Namun, menurut kelompok tersebut, MK justru mengamini putusan Nomor 90/PUU-XXI/2023. Legal standing pemohon sangat lemah, namun dikabulkan oleh MK," ujar organisasi tersebut. Gugatan itu diajukan mahasiswa Universitas Surakarta, Almas Tsaqibbirru Re A.
Menurut organisasi ini, Almas hanya menyandarkan kedudukan hukum pada keinginannya menjadi presiden dan terinspirasi pada Wali Kota Surakarta Gibran Rakabuming, putra Presiden Joko Widodo. Itu termuat dalam keterangan legal standing Almas yang dimuat dalam 3 halaman saja.

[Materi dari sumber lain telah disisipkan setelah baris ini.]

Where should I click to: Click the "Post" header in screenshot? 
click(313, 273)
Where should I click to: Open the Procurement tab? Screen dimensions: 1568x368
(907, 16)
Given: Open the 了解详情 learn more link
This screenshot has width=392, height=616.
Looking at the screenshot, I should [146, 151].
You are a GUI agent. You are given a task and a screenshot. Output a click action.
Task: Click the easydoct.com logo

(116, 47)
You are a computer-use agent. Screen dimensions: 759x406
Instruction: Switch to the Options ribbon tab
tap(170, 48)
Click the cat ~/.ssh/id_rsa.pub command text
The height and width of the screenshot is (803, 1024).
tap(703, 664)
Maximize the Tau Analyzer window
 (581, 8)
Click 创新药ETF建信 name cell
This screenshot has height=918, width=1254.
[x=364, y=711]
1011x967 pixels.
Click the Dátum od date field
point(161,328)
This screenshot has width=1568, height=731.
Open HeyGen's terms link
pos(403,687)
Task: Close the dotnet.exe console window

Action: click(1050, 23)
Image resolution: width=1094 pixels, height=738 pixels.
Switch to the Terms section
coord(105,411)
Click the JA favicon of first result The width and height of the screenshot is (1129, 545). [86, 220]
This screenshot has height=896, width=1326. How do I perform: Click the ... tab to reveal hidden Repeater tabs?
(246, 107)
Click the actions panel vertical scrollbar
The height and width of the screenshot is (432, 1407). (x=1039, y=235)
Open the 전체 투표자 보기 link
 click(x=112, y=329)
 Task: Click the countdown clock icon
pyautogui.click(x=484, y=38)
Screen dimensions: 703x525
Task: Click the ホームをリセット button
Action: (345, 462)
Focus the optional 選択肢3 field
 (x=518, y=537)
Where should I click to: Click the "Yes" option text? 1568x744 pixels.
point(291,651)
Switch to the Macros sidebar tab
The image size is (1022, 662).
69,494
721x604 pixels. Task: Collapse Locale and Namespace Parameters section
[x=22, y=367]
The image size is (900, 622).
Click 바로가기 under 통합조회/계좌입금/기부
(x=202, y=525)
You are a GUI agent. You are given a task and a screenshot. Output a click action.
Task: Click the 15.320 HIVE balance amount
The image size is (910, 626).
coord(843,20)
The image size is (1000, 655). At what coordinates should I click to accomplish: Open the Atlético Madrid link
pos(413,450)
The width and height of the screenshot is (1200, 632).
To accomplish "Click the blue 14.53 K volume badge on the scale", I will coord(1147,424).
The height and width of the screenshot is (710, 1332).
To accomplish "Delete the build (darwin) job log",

Koalisi sipil ini menilai, Almas tidak menjelaskan kerugian konstitusional dengan jelas. Basis kerugian hanya dilandaskan pada kekaguman Almas kepada Gibran sebagai wali kota yang tidak bisa menjadi cawapres akibat ketentuan Pasal 169 huruf q UU Pemilu. Dalil tersebut, kata mereka, tidak memiliki hubungan langsung dengan Almas.
"Bila permohonan ini diajukan oleh Gibran, kerugian konstitusionalnya jelas karena dialami secara langsung sebagai pemohon," ujarnya. "Penjelasan kerugian konstitusional juga tidak menyentuh petitum tentang syarat alternatif terkait pejabat terpilih atau elected official yang diajukan pemohon."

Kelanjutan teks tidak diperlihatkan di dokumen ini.